The Lenten Sunday Gospel lessons from St. Mark (Mark 2:1-12, 8:34-9:1, 9:17-31, 10:32-45) help shape our understanding of what it is to be a disciple of Christ. But also experience them as moving through an ever narrowing tunnel.
Each week of Great Lent, our way of life, our beliefs and perspectives are challenged by our Lord Jesus Christ, so that we can properly understand how to follow Him. Discipleship and discipline are completely interrelated. Asceticism (i.e., self-denial, self-renunciation, self-control, self-emptying) is the necessary activity of the disciple. If we are ever going to do the will of the Master, we have to know how to say no to our self, no to our self will. Each week of Great Lent we are drawn deeper into that ever narrowing tunnel of self-denial. And as Mark has it, that tunnel gets darker as we go deeper into it. It gets darker because “the world” as Mark portrays it increasingly rejects Christ and pushes Him toward the crucifixion. It gets darker because slowly even his family and followers and then even His disciples abandon Him, betray Him, deny Him and flee from Him.
But also and always, there is a speck of light at the end of the tunnel – and there is an end to the tunnel! We are drawn toward the Light, who is Christ. Throughout Lent, we like the catechumens of ancient times continue to move toward Christ. In fact this is our entire spiritual life even when not in Lent. But to get to the Light, as we realize liturgically in the Church, we must pass through this painful and most narrow passage – the Gospel. We end up on our hands and knees in the tomb of Christ.
There is no other way for us on this spiritual sojourn if we are to follow Christ because this is the way He walked, and then was carried. We all must pass through that narrow and dark passage of the tomb of Christ. We liturgically and literally in our parish pass into the narrowness of the entrance into the Tomb of Christ. All of Great Lent and all of Holy Week lead to the darkness of the night – Christ asleep in the tomb, Christ in Hades. We hope that God will arise and judge the earth.

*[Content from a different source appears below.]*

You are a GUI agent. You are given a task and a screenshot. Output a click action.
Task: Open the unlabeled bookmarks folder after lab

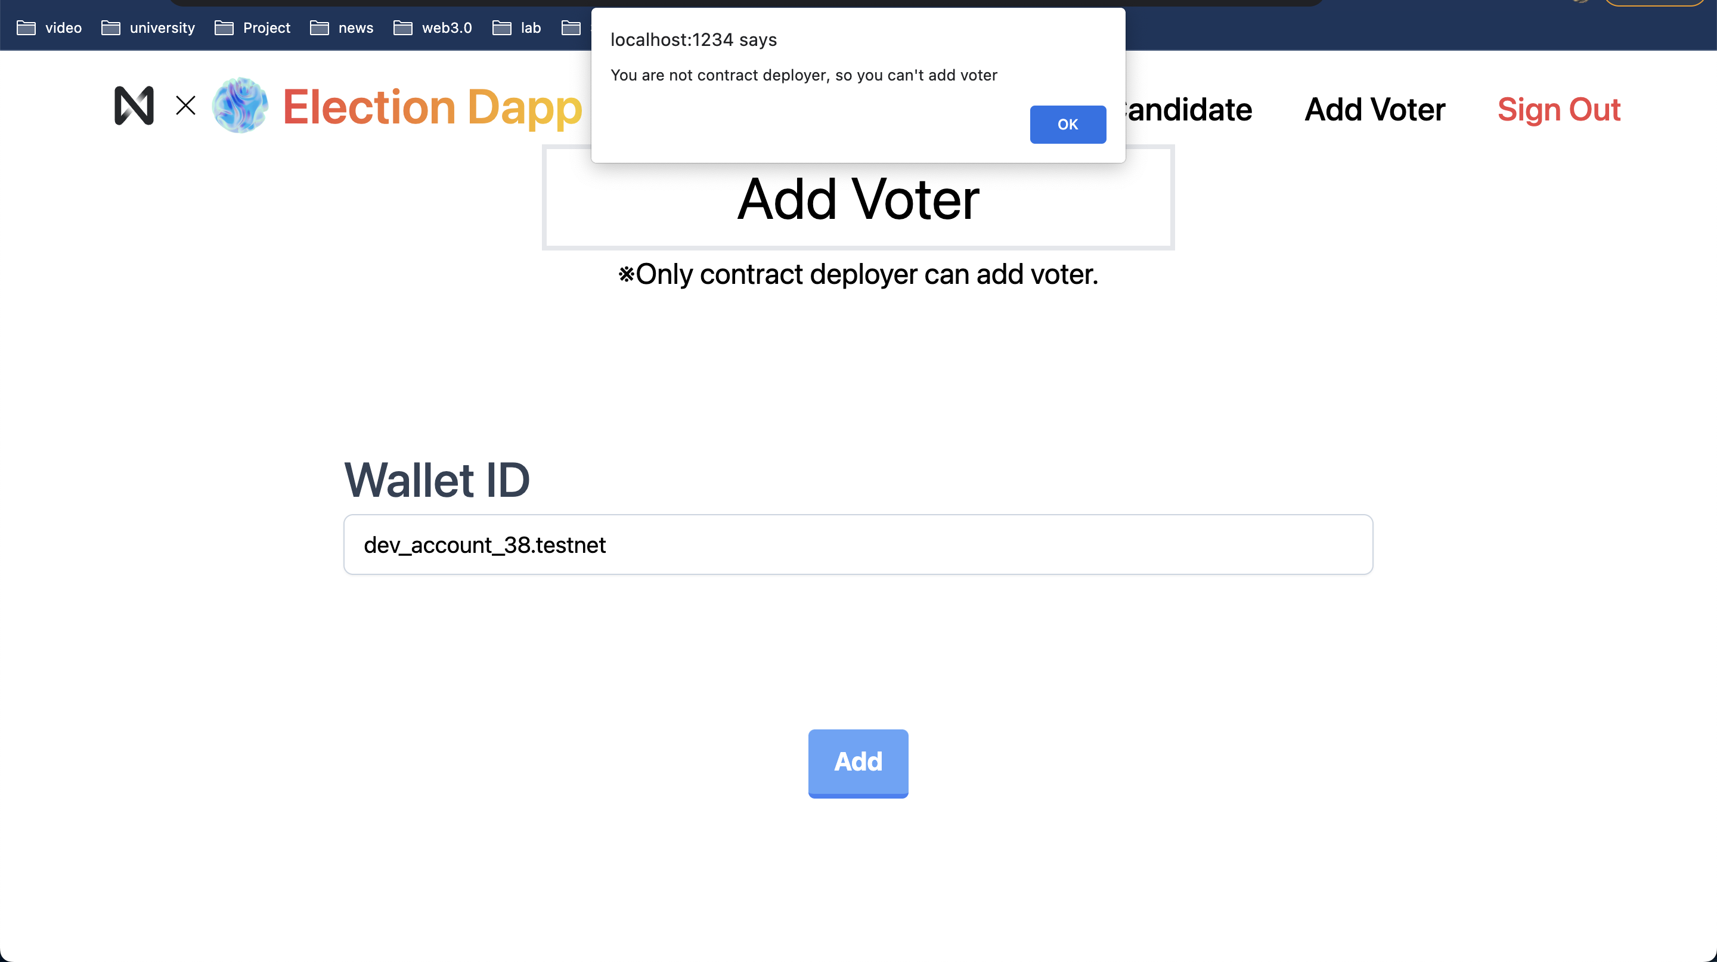point(571,28)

Then in the middle of the night, in the midst of the darkness, the Light appears, the unfading, everlasting and gladsome Light which overcomes the night. Christ the Light, risen from the Dead! We have passed through the cross, through the tomb, through death, through Hades, into the never ending light of God’s Kingdom. And the tombs which stink of death suddenly become the fount of life, the source of the resurrection, the font of baptism, the means of new birth, of regeneration, of access to God, to the Kingdom, to eternal life.
The tomb of Christ, his death and his burial, all become for every one of us passage into new life. We enter through this narrow passage way in our own baptism, where we die with Christ and are buried with Him, and then are raised with Him to a new and unending life. And each Pascha we are reminded of this journey, of our spiritual sojourn through the darkness of this world, through the cross and tomb into the joyful light of God’s Kingdom. Our walk into the darkness of midnight is a reminder that we are but sojourners on earth, passing through on our way to the Kingdom of God. And the night does pass away, and the darkness fades before the Light of Pascha and the New Day, the 8th Day, the Lord’s Day. So too this world and our life on this earth will also pass away, and only that which God establishes will continue on forever. So we live not for this world but in this world. We live for the Kingdom of God which stands forever and which is not overcome by the darkness.
We are not blind to the fact that the world in which we live has not changed. Life seems to go on as if there is no God and no resurrection. The world is still awash in violence, disease, warfare, sin, lust, greed, disbelief and death.
It is we who believe who have been changed – for we now have light and hope and joy, despite whatever darkness there is in the world. We by our faith are to be a light to the world. We don’t shrink before the darkness and its threats, but rather we shine with the Light of Christ rather than curse the darkness.
Let us arise at the rising of the sun and bring to the Master a hymn instead of myrrh, and we shall see Christ, the Sun of Righteousness, who causes life to dawn for all.